In a little under two weeks, the State Highway 25A Kopu-to-Hikuai road will reopen, reuniting families, workmates, school chums and holidaymakers with one of the jewels of New Zealand’s playgrounds.
The route experienced a massive washout in January this year that destroyed the road and cut the Coromandel in half.
The SH25A Kopu-to-Hikuai road was washed out near its summit during heavy rain on the Coromandel Peninsula at the end of January. Photo / Philip Hart
Anyone travelling from east to west, or vice versa, had to take a detour lasting hours around the top of the Coromandel Peninsula or through the Karangahake Gorge and Waihī, with both those routes also vulnerable to the many extraordinary weather events of 2023 with frequent closures.
A bridge was selected in June to replace the stretch of road washed away in the heavy rains, based on the ability to build back better in the shortest time. It was considered the safest and most resilient option and allowed work to continue through the winter months, with a view to the road reopening in March 2024.
Stabilising work on the slip face and stormwater channel laying last week. Photo / Waka Kotahi
Bridge engineer Alison Craigie, who is working on the project with Fulton Hogan, told RNZ at the end of last month she is amazed at how quickly the work has progressed.
Bridge engineer Alison Craigie at the construction site in November. Photo / Waka Kotahi
“Sometimes we do need to take a step back and think about the fact that three months ago we were still working on the piles and now we are almost there,” she said. “The finish line is in sight.”
Last week, workers finished connecting the bridge’s concrete barriers and installed railings, while work to the bridge approaches, including installing side barriers, drainage and hydroseeding (spraying plant seeds) on the slopes alongside the road continued.
Barrier rails installed on the bridge as the structure nears completion.

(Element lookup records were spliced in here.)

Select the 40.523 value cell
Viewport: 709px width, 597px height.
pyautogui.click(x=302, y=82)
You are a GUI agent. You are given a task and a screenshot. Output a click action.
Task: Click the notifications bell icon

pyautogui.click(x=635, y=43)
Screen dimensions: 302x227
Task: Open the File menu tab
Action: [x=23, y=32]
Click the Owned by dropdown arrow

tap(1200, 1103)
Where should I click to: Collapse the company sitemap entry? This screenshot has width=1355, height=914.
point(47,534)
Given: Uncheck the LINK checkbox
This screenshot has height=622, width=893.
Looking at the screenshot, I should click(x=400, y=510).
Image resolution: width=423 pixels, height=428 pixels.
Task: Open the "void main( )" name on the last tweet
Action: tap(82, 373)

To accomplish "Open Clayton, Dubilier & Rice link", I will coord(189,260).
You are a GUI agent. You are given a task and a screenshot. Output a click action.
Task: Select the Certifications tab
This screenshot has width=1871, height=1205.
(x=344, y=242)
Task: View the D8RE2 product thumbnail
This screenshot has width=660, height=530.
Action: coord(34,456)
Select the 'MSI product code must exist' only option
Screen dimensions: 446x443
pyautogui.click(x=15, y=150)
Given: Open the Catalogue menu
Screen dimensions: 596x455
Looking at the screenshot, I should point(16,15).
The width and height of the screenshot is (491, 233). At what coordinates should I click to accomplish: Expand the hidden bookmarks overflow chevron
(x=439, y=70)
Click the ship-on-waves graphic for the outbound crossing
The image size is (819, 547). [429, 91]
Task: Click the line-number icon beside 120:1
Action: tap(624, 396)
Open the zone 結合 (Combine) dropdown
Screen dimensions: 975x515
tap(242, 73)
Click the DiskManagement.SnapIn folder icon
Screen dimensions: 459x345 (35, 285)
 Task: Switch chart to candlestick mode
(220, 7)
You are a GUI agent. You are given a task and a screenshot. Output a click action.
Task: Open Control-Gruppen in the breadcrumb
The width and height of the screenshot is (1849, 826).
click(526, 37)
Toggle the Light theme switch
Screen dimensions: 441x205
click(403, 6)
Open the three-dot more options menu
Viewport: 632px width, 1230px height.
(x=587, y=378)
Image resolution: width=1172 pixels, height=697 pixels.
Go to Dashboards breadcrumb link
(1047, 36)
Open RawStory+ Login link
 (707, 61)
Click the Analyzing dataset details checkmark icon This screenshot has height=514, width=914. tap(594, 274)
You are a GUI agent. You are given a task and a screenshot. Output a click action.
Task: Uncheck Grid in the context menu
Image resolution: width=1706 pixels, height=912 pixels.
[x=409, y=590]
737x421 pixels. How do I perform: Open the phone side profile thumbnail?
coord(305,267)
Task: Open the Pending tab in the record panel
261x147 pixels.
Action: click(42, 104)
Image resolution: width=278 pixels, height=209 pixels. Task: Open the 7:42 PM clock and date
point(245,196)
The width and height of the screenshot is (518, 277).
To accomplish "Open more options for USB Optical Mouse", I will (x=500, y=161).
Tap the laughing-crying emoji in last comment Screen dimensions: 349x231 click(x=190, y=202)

Photo / Waka Kotahi
The slip face has been stabilised with soil nails, mesh and kerbs, while stormwater channels and transition side barriers have been installed this past week.
With a few days of dry weather, the chip seal will be laid over the approaches to the bridge and across the bridge deck and final stormwater and barrier work will be finished ahead of the December 20 opening day.
An asphalt layer is laid on the bridge deck as the finish line is in sight. Photo / Waka Kotahi
“We’ve got an amazing team on the ground doing the work and we’ve all had the same goal from the start to get these communities reconnected,” Craigie said. “Everyone has been working so hard to make that happen - we’ve been putting night shifts on as required to make sure we get over the line.”
Craigie said the whole industry understood how important it was to get the road open, telling RNZ that it was needed for business, to reconnect families and to get kids back to school.
“It’s a lot more than just baches,” she said. “It’s people’s livelihoods and it’s just massive. It’s going to mean so much to everyone to get this bridge open.”